Copy out all of the records below, substituting "Request" for every occurrence of "Given" and leaving everything else unchanged.

*** Input for this task ***

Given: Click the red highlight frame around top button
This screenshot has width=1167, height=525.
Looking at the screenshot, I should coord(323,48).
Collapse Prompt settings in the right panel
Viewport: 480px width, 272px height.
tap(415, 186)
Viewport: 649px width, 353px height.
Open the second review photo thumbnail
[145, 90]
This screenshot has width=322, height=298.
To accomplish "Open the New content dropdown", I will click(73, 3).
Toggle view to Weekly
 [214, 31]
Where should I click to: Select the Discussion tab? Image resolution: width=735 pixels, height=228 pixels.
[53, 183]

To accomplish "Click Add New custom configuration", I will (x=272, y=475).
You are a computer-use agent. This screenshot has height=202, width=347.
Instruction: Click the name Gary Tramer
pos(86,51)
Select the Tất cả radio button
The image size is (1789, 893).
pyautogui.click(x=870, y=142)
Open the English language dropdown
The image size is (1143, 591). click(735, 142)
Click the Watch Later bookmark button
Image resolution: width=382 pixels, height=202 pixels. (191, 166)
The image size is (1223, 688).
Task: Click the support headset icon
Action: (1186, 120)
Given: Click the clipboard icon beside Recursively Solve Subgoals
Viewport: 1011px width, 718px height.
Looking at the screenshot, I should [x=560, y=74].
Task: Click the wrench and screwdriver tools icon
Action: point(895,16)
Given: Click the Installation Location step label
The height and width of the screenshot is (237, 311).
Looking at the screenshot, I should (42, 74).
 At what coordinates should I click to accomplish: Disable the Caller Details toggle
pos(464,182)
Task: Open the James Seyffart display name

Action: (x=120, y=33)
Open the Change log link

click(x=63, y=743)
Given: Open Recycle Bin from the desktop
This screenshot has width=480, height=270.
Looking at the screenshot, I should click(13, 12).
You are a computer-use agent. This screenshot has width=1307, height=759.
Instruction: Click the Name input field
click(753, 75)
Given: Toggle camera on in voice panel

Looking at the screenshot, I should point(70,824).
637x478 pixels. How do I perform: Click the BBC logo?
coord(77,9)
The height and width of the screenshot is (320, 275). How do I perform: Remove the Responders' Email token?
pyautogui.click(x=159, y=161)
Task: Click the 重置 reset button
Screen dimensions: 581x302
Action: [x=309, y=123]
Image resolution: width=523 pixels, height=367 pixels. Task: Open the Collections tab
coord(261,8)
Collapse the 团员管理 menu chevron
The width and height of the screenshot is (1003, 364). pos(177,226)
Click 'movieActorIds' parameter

***

> _Output_:
Request: Click the red highlight frame around top button
This screenshot has width=1167, height=525.
Looking at the screenshot, I should coord(323,48).
Collapse Prompt settings in the right panel
Viewport: 480px width, 272px height.
tap(415, 186)
Viewport: 649px width, 353px height.
Open the second review photo thumbnail
[145, 90]
This screenshot has width=322, height=298.
To accomplish "Open the New content dropdown", I will click(73, 3).
Toggle view to Weekly
 [214, 31]
Where should I click to: Select the Discussion tab? Image resolution: width=735 pixels, height=228 pixels.
[53, 183]

To accomplish "Click Add New custom configuration", I will (x=272, y=475).
You are a computer-use agent. This screenshot has height=202, width=347.
Instruction: Click the name Gary Tramer
pos(86,51)
Select the Tất cả radio button
The image size is (1789, 893).
pyautogui.click(x=870, y=142)
Open the English language dropdown
The image size is (1143, 591). click(735, 142)
Click the Watch Later bookmark button
Image resolution: width=382 pixels, height=202 pixels. (191, 166)
The image size is (1223, 688).
Task: Click the support headset icon
Action: (1186, 120)
Request: Click the clipboard icon beside Recursively Solve Subgoals
Viewport: 1011px width, 718px height.
Looking at the screenshot, I should [x=560, y=74].
Task: Click the wrench and screwdriver tools icon
Action: point(895,16)
Request: Click the Installation Location step label
The height and width of the screenshot is (237, 311).
Looking at the screenshot, I should (42, 74).
 At what coordinates should I click to accomplish: Disable the Caller Details toggle
pos(464,182)
Task: Open the James Seyffart display name

Action: (x=120, y=33)
Open the Change log link

click(x=63, y=743)
Request: Open Recycle Bin from the desktop
This screenshot has width=480, height=270.
Looking at the screenshot, I should click(13, 12).
You are a computer-use agent. This screenshot has width=1307, height=759.
Instruction: Click the Name input field
click(753, 75)
Request: Toggle camera on in voice panel

Looking at the screenshot, I should point(70,824).
637x478 pixels. How do I perform: Click the BBC logo?
coord(77,9)
The height and width of the screenshot is (320, 275). How do I perform: Remove the Responders' Email token?
pyautogui.click(x=159, y=161)
Task: Click the 重置 reset button
Screen dimensions: 581x302
Action: [x=309, y=123]
Image resolution: width=523 pixels, height=367 pixels. Task: Open the Collections tab
coord(261,8)
Collapse the 团员管理 menu chevron
The width and height of the screenshot is (1003, 364). pos(177,226)
Click 'movieActorIds' parameter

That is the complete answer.